A = [a11,a12,0,0; a21,a22,a23,0; 0,a32,a33,a34; 0,0,a43,a44];
B = [b11,0; 0,0; 0,0; 0,b42];
% Define the C and D matrices.
% The outputs are the four wall temperatures.
C = eye(4);
D = zeros(size(B));
% Create the LTI model.
sys = ss(A,B,C,D);
% Create the time vector for 1 hour (3600 seconds).
t = (0:1:3600);
% Create the input vector.
u = [20*ones(size(t));(5-15*ones(size(t)).*t/3600)];
% Compute the forced response.
[yforced,t] = lsim(sys,u,t);
% Compute the free response.
[yfree,t] = initial(sys,[10,10,10,10],t);
% Plot the response along with the outside temperature.
plot(t,yforced+yfree,t,u(2,:))
% Compute the time constants.
tau =(-1./real(eig(A)))/60
The plot is shown in Figure7.9.4. Note how {T}_{1} follows the inside temperature, while {T}_{4} follows the outside temperature, as expected. The time constants are 2.6, 6, 24, and 117 min.

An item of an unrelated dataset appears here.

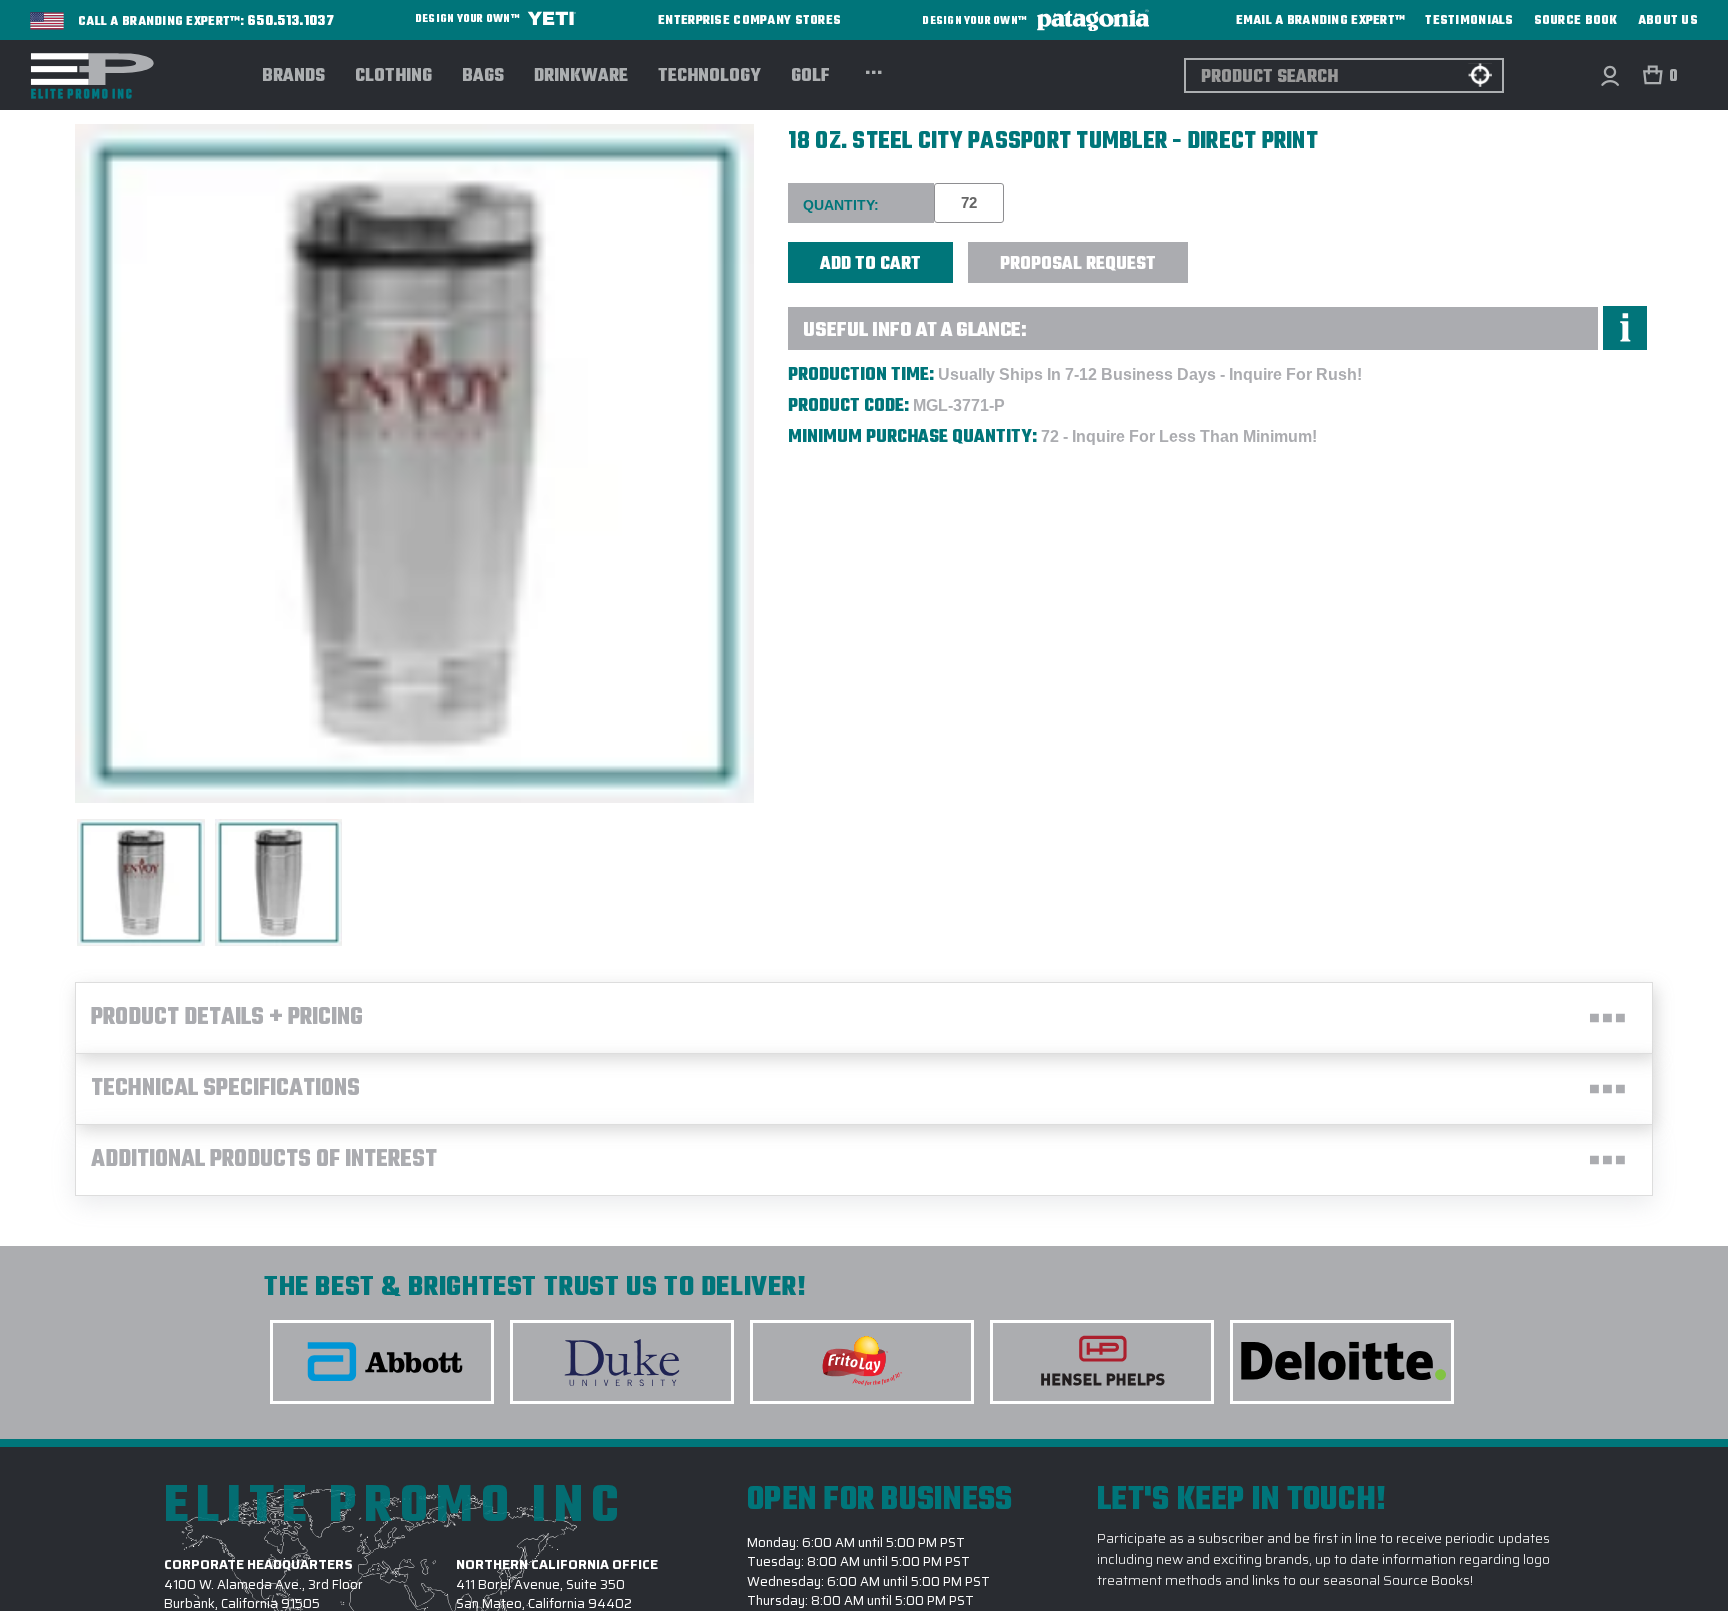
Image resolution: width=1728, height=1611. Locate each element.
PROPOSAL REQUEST (1078, 264)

From the plot note that {T}_{1} reaches steady state in less than 1000 s, but the dominant time constant is 117 min, or 7020 s. The discrepancy is explained by examining the transfer functions for numerator dynamics. After running htwall, which puts the matrices A and B in the workspace, the following MATLAB session can be used to obtain the transfer functions for {T}_{1} and {T}_{2}. The C and D matrices need to be replaced to obtain only {T}_{1} and {T}_{2} as the outputs.
C1 = [1,0,0,0]; D1=[0,0];
sys1 = ss(A,B,C1,D1);
C2 = [0,1,0,0]; D2 = [0,0];
sys2 = ss(A,B,C2,D2);
tf1 = tf(sys1)
tf2 = tf(sys2)
This session produces four transfer functions. Two of them are
{\frac{T_{1}(s)}{T_{i}(s)}}={\frac{6.371\times10^{-3}s^{3}+2.321\times10^{-5}s^{2}+1.545\times10^{-8}s+1.758\times10^{-12}}{P(s)}}
{\frac{T_{2}(s)}{T_{i}(s)}}={\frac{5.071\times10^{-7}s^{2}+1.77\times10^{-9}s+9.622\times10^{-13}}{P(s)}}
where the denominator is
P(s)=s^{4}+0.01007s^{3}+2.583\times10^{-5}s^{2}+1.585\times10^{-8}s+1.765\times10^{-12}
The transfer function T_{1}(s)/T_{i}(s) has higher order numerator dynamics than T_{2}(s)/T_{i}(s). This accounts for the faster response of T_{1}.